Roland Weigel: Jede Idee, die hilft, die Versäulung der Leistungsbereiche durchlässiger zu machen ist zu begrüßen. Sektorenübergreifende Gesamtversorgung diskutieren wir ja schon seit 10 Jahren und an der Sinnhaftigkeit dieses Ansatzes gibt es aus meiner Sicht keinen Zweifel. Fragen Sie aber mal die Akteure, die sich auf den Weg gemacht haben, nach ihren Erfahrungen. Alle können ihnen von einem jahrelangen Verhandlungsmarathon berichten, der extrem viele Ressourcen gebunden hat. Wir brauchen stattdessen einen radikalen Schnitt, der keine neuen Sektoren bringt, sondern die vorhandenen Leistungsbereiche zusammenführt. Der Vorschlag aus dem BMG will aber keine grundlegende Reform sondern dem sowieso schon überkomplexen System einen Sektor hinzufügen.
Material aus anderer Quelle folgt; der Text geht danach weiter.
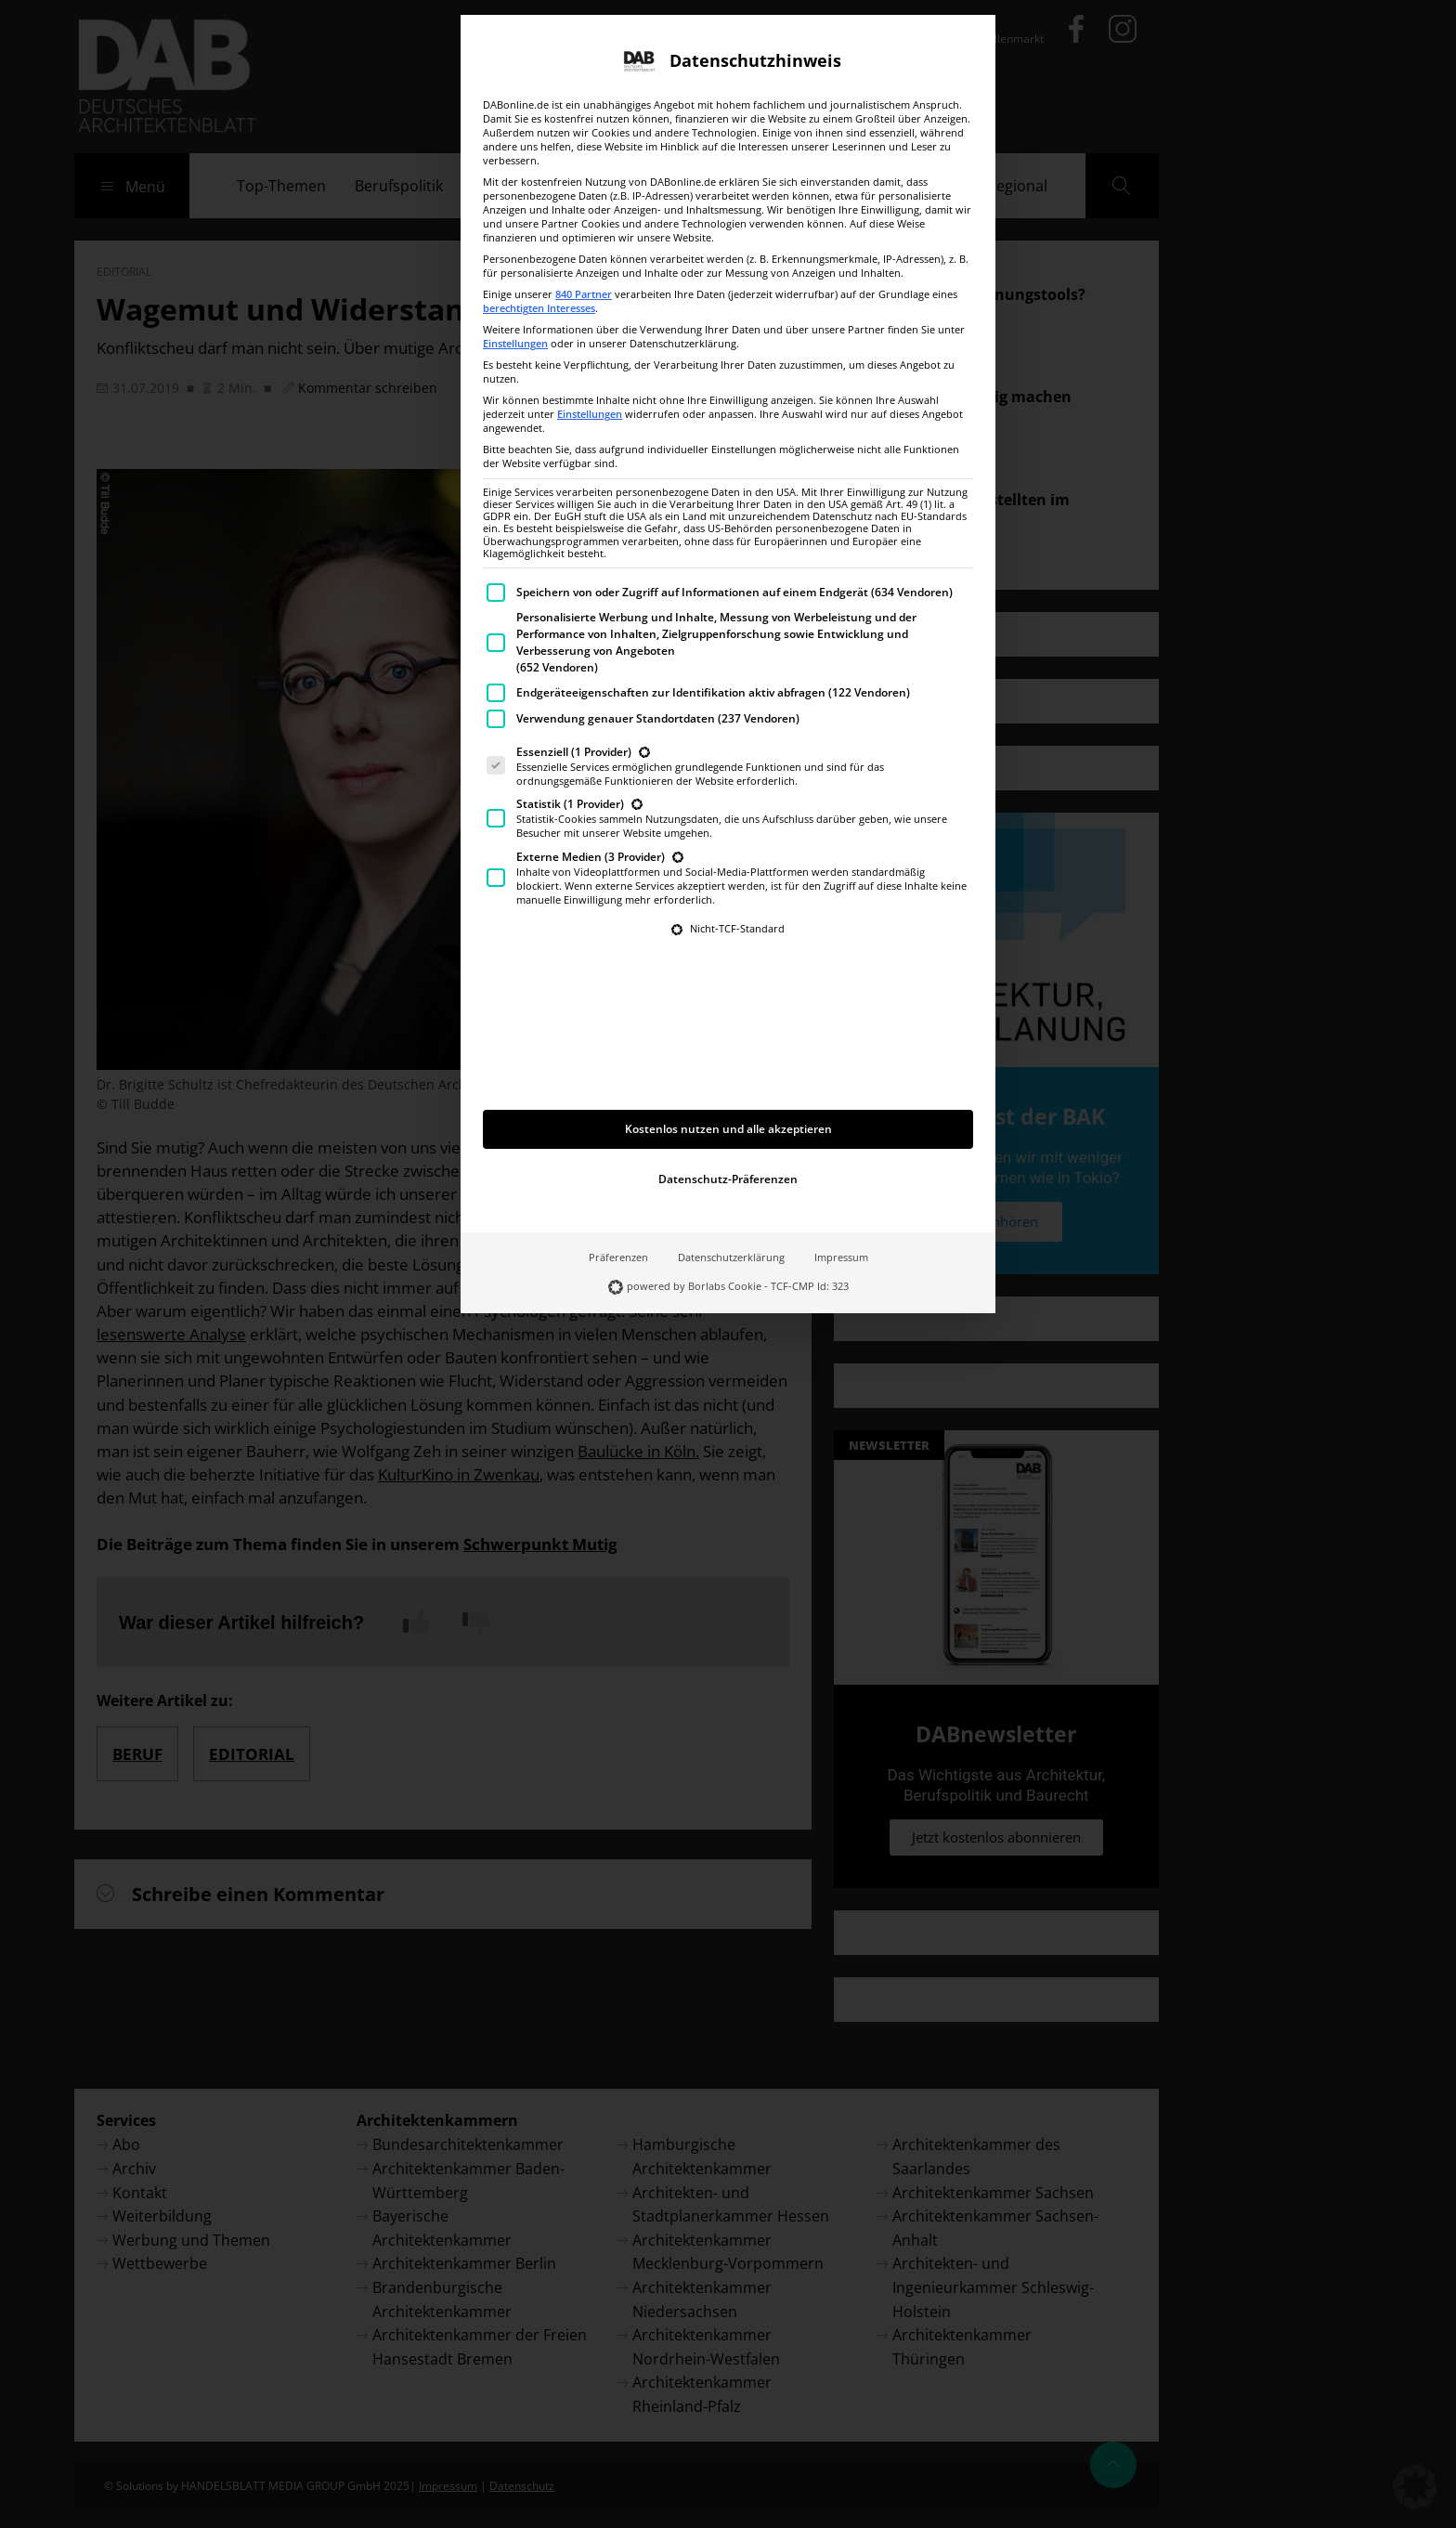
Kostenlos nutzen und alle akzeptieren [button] (728, 1019)
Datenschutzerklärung (731, 1147)
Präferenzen (618, 1147)
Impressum (841, 1147)
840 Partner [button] (583, 184)
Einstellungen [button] (515, 234)
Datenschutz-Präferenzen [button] (728, 1069)
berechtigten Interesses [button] (539, 198)
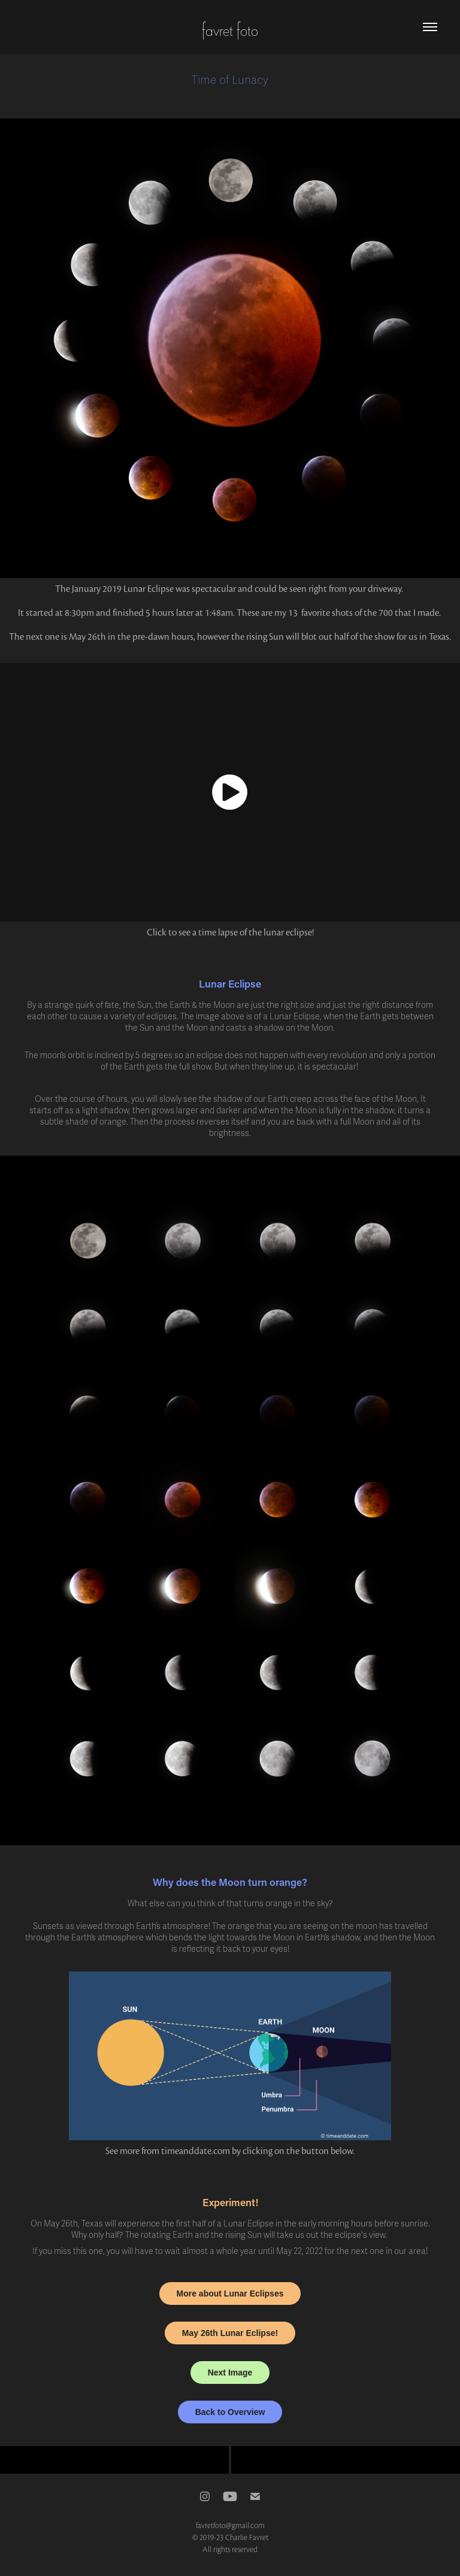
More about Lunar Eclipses (230, 2293)
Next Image (230, 2372)
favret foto (230, 29)
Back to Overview (230, 2412)
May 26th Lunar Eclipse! (230, 2333)
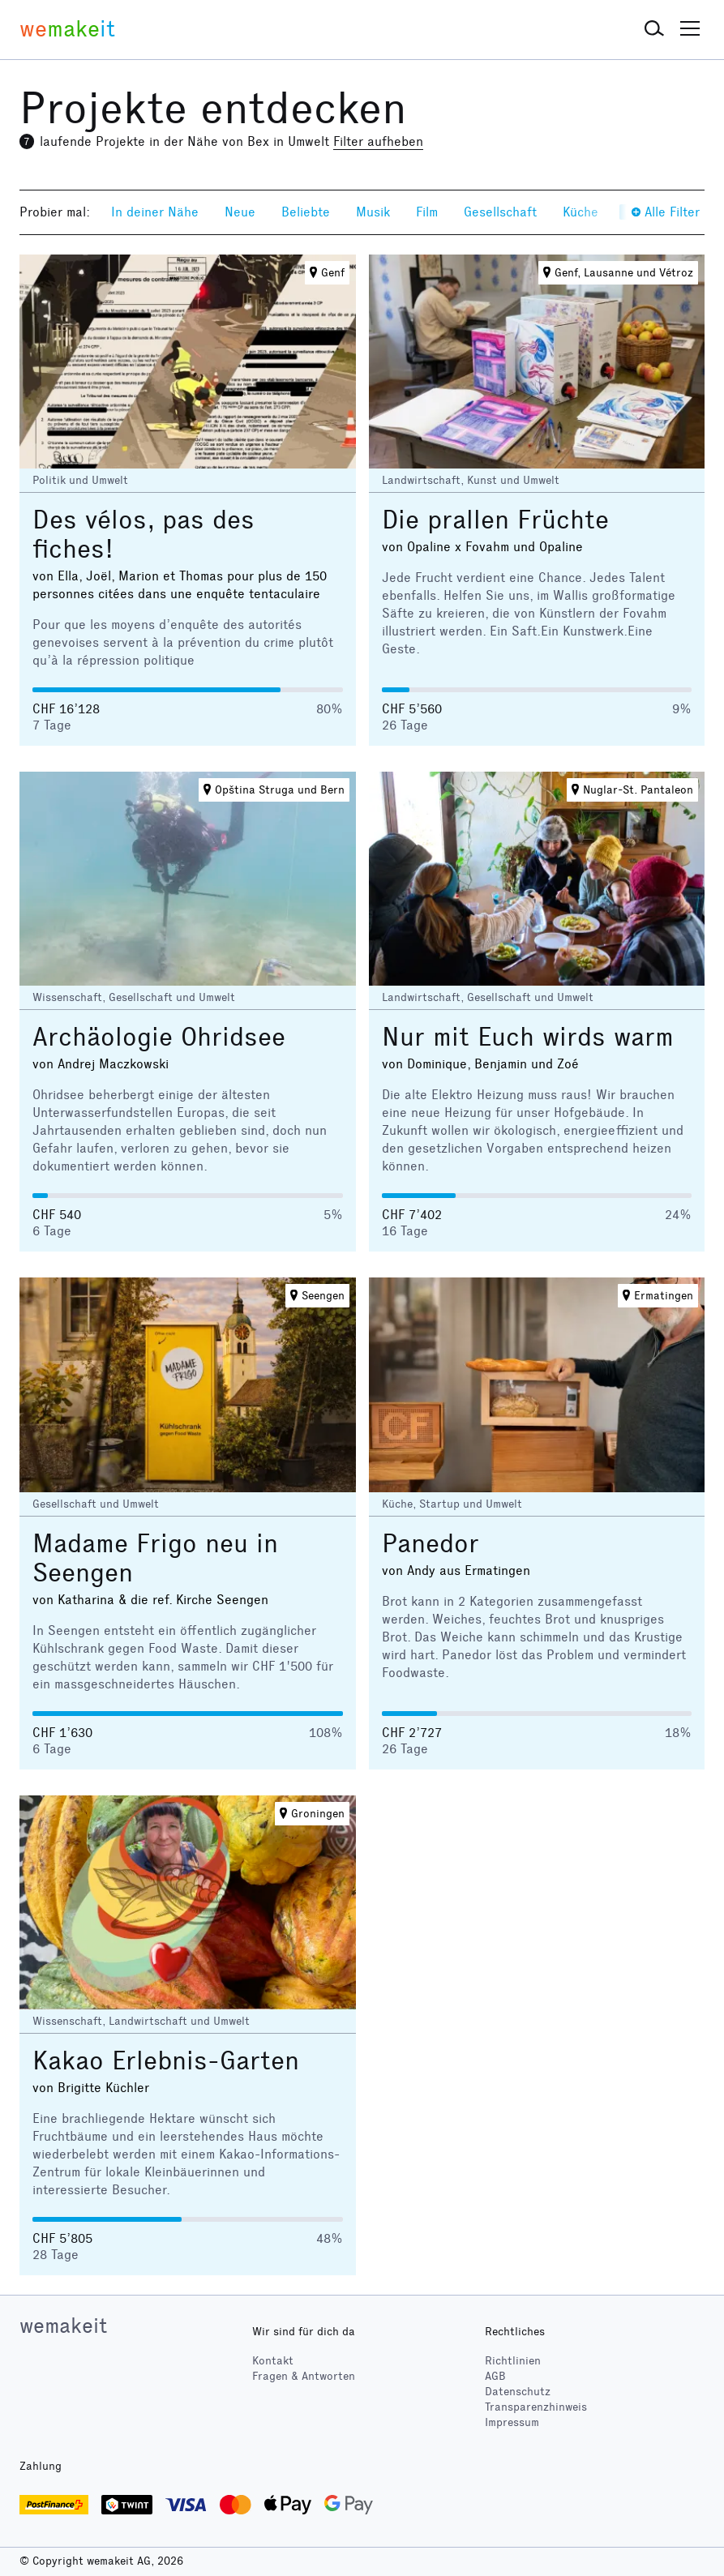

Jochen Gust: Bisher gibt es unter den ambulanten Wohnformen Modellprojekte, aber auch etablierte Formen – z.B. Wohngemeinschaften. Ist für Sie klar erkennbar, wie sich „stambulante Pflege“ hier einfügt – bzw. abgrenzt?

Roland Weigel: Das ist ja genau unsere Kritik an dem Ansatz. Es wäre ja zu begrüßen, wenn wir in allen Bundesländern ambulant betreute Wohngemeinschaften oder sektorenübergreifende Gesamtversorgungverträge hätten. Das BMG streut hier der Öffentlichkeit Sand in die Augen.

Roland Weigel

Jochen Gust: Könnte das Interesse der Politik hinter dieser Versorgungsform letztlich nicht eine Flexibilisierung der Zusammenarbeit zwischen ambulanten Pflegediensten und stationären Anbietern sein, um auf den Fachkräftemangel reagieren zu können? Auch die Arbeitskraft der Nutzer selbst sowie ihrer Angehörigen soll möglicherweise eingebunden werden – auch das vor dem Hintergrund des Fachkräftemangels?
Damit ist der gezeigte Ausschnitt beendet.